Indeed, where was our ethical common sense in originating and securitizing loans that many of us knew were a ticking time bomb? What ethical standards did we not only hold the borrowers to, but ourselves and our organizations? Ethical behavior is not just something for business schools and corporate public relation campaigns. How soon we forget the ethical legislative impacts of the post-Enron era and the costs it demanded from everyone. Here we are again at the “edge of the cliff of uncertainty” as regulators debate imposing ethical behavior into the boardrooms and against operating procedures.
Within the various real estate and mortgage associations, we have outstanding programs to teach operational and technical skills. Moving forward, these programs need to be balanced with an increased emphasis on ethical standards and operating principles. However, as the industry struggles with what is appropriate and course content there are individual and organizational actions that everyone can readily implement and adapt.
- Lead by Example: Sound corny? Perhaps. Yet, when we examine our last decade of behavior, our leadership examples are less than stellar. Did the parade of FSI and mortgage executives in front of Congress really set the bar for public faith? Organizations must establish the tolerance limits on operating behavior and tackle tough situations head-on. Failure to address difficult issues creates a perceived lack of integrity and decision-making ability about you and your organization.
- Define and Communicate Corporate Behavioral Standards: What is important to you and your team? Are they aware of the consequences and implications of violating or voiding your directives and professional criteria? Failure to communicate can create a vacuum for inappropriateness and “what everyone else is doing.”
- Act Decisively and Consistently: The inability to decide on a difficult issue will generate an atmosphere of acceptance for aberrant behavior. Failure to act consistently from issue to issue will result in confusion and rejection of the model you’re attempting to integrate into the corporate culture.
- Above Reproach – Honesty and Clarity: Communicate all the details and implications of events in straightforward language. Trying to cover up a self-inflicted event using arcane management speak will create far worse consequences than the event ever could.
- Baseline and Measure Adherence: Establish the foundation for ethical behaviors and understand the “as-is” and “to-be” ethical models. Track the progress and establish qualitative and quantitative measures that can be reported in a “dashboard.”
- Perceptions, Expectations, and Iteration: Perception often times becomes reality. A failure to incorporate iterative and improved content into an ethics program can result in an academic exercise.
- Closed Loop Feedback: Learn from others. Use internal and external events to reshape the program to ensure continuous improvement and applicability.
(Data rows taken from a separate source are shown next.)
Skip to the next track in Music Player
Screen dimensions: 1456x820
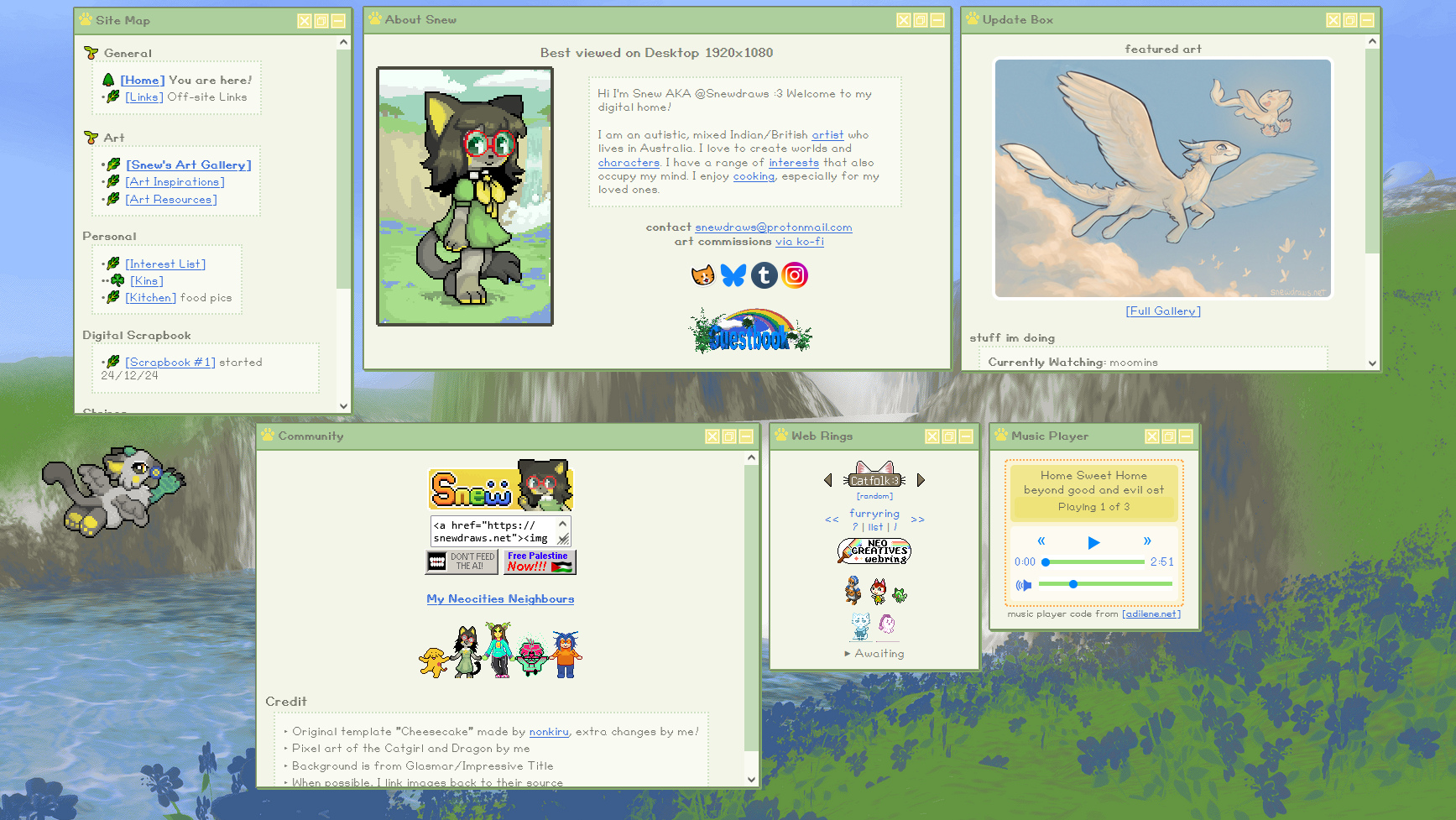tap(1147, 541)
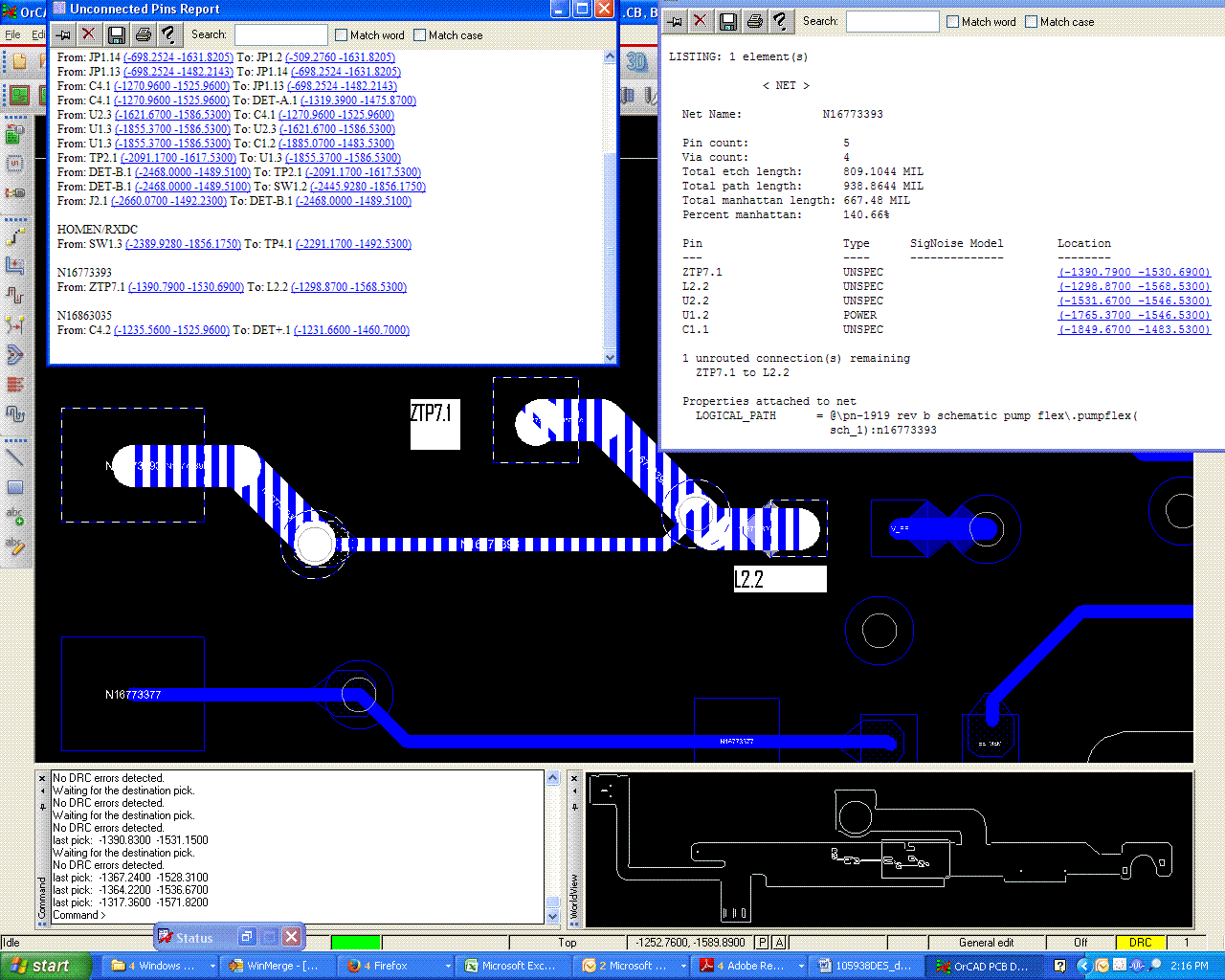The width and height of the screenshot is (1225, 980).
Task: Open the Windows Start menu
Action: 45,966
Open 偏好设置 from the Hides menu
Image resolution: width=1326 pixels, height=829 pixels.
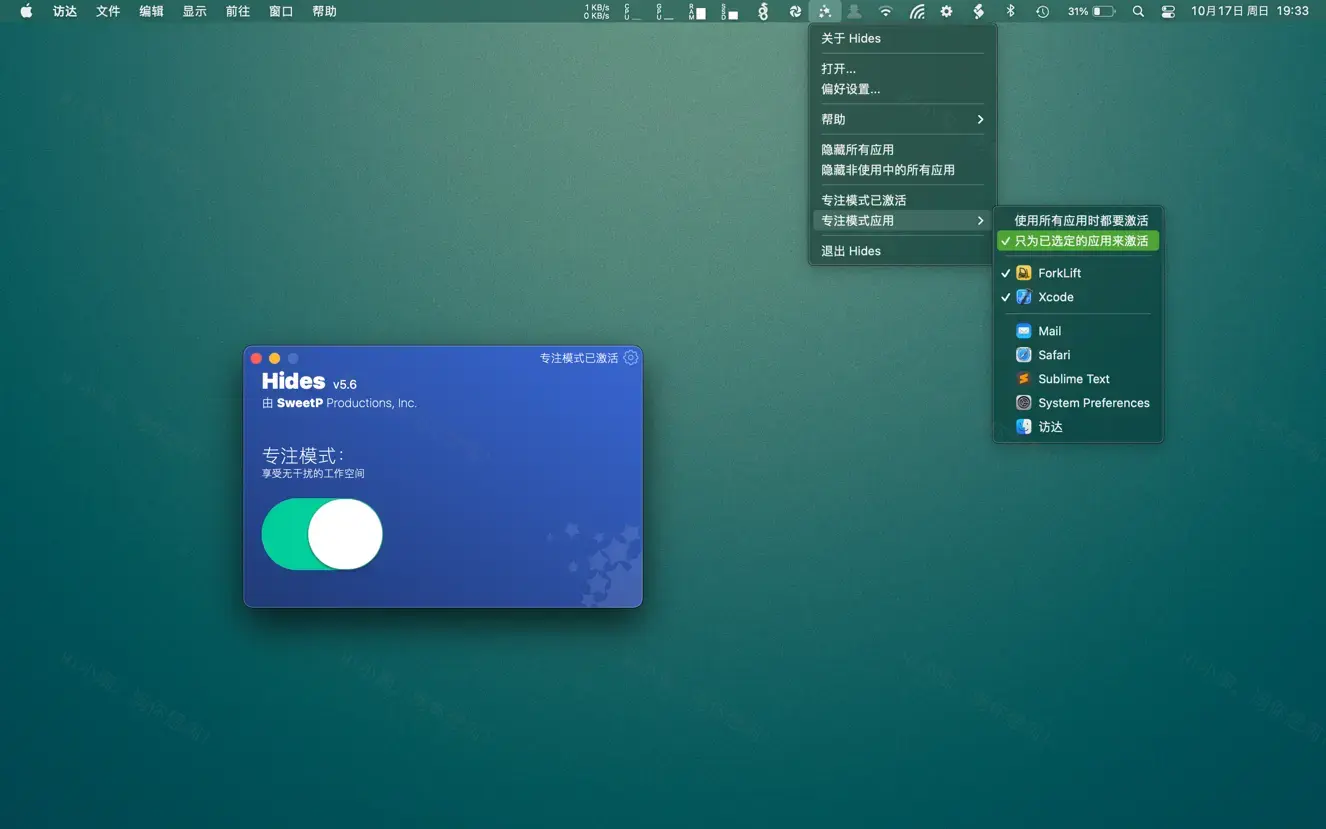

Rest-assured, the crisis of ethical behavior was not singularly a mortgage banking liability – without an outlet for risky products they would have died an early death. There are many willing parties that contributed to a breakdown of ethical behaviors – Wall Street, Main Street, investors, consumers, and even those politicians now seeking to turn the regulatory screws. However, it will be the mortgage banking industry that pays the biggest tab. We must learn from our greed and not let others goad us into downstream actions much like high-school students behave during prom – we need to just say no.
So talk about technology. Advocate legal retribution. Streamline the processes while instituting fraud controls. Site the facts, state the percentages, add outsourcing vendors, and implement new solution sets. They are all good things – but not the core problem. We all know that without ethical behavior within our industry from the boardroom to the mail clerk, we can never sustain success and growth at the hands of legislation. It starts with us and our ethical behavior – and for the last several years we have not behaved very well.